* BEGIN MATERIAL PROVIDED *

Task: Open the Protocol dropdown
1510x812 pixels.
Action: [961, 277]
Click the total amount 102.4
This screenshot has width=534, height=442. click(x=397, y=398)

* END MATERIAL PROVIDED *
* BEGIN MATERIAL PROVIDED *

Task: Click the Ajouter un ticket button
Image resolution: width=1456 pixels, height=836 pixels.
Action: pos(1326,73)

* END MATERIAL PROVIDED *

= WRITTEN REQUEST =
Rename "dropdown" to "drop-down list" in the lines running from the one containing "Task: Open the Protocol dropdown" through the one containing "This screenshot has", leaving everything else as it is.

= WRITTEN SOLUTION =
Task: Open the Protocol drop-down list
1510x812 pixels.
Action: [961, 277]
Click the total amount 102.4
This screenshot has width=534, height=442. click(x=397, y=398)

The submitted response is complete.